* [GIVEN TEXT]
▬▬▬▬▬▬
Molecular dynamics simulations (MDs)

MDs were used to investigate the stability of the complex between the HR2-modified peptides #2-12 with HR1. The mutations were generated by Schrodinger Maestro package version 12 and saved as PDB files. MDs were performed as previously described with slight modifications (Kandeel et al., 2018). GROMACS version 5.5.5 and GROMOS96 43a1 force field were used (Van Der Spoel et al., 2005). The simulation continued for 10 ns to determine the root mean square deviation (RMSD) of the structure and the root mean square fluctuation (RMSF) of the residues. Snapshots were taken every 10 ps, providing 1000 snapshots for every complex.

Cell lines and plasmids

HEK293T is an immortalized cell line derived from a human fetal kidney. A pair of previously described 293FT-based reporter cell lines that constitutively express individual split proteins (DSP1-7 and DSP8-11 proteins) (Wang et al., 2014) were used and maintained in Dulbecco’s modified Eagle’s medium (DMEM) containing 10% fetal bovine serum (FBS) and 1 g/mL puromycin. Calu-3 cells (ATCC HTB-55) were maintained in Eagle’s minimum essential medium (EMEM) containing 10% fetal bovine serum (FBS). For the construction of transient transfection vectors, a synthetic DNA corresponding to the S gene of SARS-CoV-2 (NC_045512.2) was cloned into a lentiviral transfer plasmid (CD500B-1, SBI, Palo Alto, CA, USA) and the VSV(Vesicular stomatitis virus)-G gene was cloned into pCAG plasmid.
▬▬▬▬▬▬
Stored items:
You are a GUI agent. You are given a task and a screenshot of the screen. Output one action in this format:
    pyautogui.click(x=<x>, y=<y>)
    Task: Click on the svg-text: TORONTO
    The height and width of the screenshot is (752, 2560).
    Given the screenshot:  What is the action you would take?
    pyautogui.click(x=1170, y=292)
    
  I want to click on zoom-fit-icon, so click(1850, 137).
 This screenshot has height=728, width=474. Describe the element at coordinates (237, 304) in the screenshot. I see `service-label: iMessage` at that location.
▬▬▬▬▬▬
* [BRIEF A]
In the methods text above, for how long did the molecular dynamics simulation run?
* [BRIEF B]
Please return the stretch of the methods text above from "HEK293T is an" through "into pCAG plasmid.".
* [BRIEF C]
Write the next part of the methods text above, starting after its final sentence.

* [EXPECTED OUTPUT A]
10 ns.

* [EXPECTED OUTPUT B]
HEK293T is an immortalized cell line derived from a human fetal kidney. A pair of previously described 293FT-based reporter cell lines that constitutively express individual split proteins (DSP1-7 and DSP8-11 proteins) (Wang et al., 2014) were used and maintained in Dulbecco’s modified Eagle’s medium (DMEM) containing 10% fetal bovine serum (FBS) and 1 g/mL puromycin. Calu-3 cells (ATCC HTB-55) were maintained in Eagle’s minimum essential medium (EMEM) containing 10% fetal bovine serum (FBS). For the construction of transient transfection vectors, a synthetic DNA corresponding to the S gene of SARS-CoV-2 (NC_045512.2) was cloned into a lentiviral transfer plasmid (CD500B-1, SBI, Palo Alto, CA, USA) and the VSV(Vesicular stomatitis virus)-G gene was cloned into pCAG plasmid.

* [EXPECTED OUTPUT C]
DSP assay to monitor membrane fusion

The DSP assay using 293FT cells was performed as described previously (Yamamoto et al., 2020) to monitor SARS-CoV-2-S-mediated membrane fusion. Briefly, effector cells expressing SARS-CoV-2-S protein with DSP8-11, target cells expressing ACE2, and transmembrane serine protease 2 (TMPRSS2) with DSP1-7 were seeded in 10 cm culture dishes (4×106 cells/10 mL) one day before the assay. Two hours before the DSP assay, cells were treated with 6 µM EnduRen (Promega, Madison, WI, USA), a substrate for Renilla luciferase, to activate EnduRen. One microliter of each peptide dissolved in dimethyl sulfoxide (DMSO) was added to the 384-well plates (Greiner Bioscience, Frickenhausen, Germany). Next, 50 µL of each single-cell suspension (effector and target cells) was added to the wells using a Multidrop dispenser (Thermo Fisher Scientific, Waltham, MA, USA). After incubation at 37°C for 4 h, luciferase activity was measured using a Centro xS960 luminometer (Berthold, Bad-Wildbad, Germany).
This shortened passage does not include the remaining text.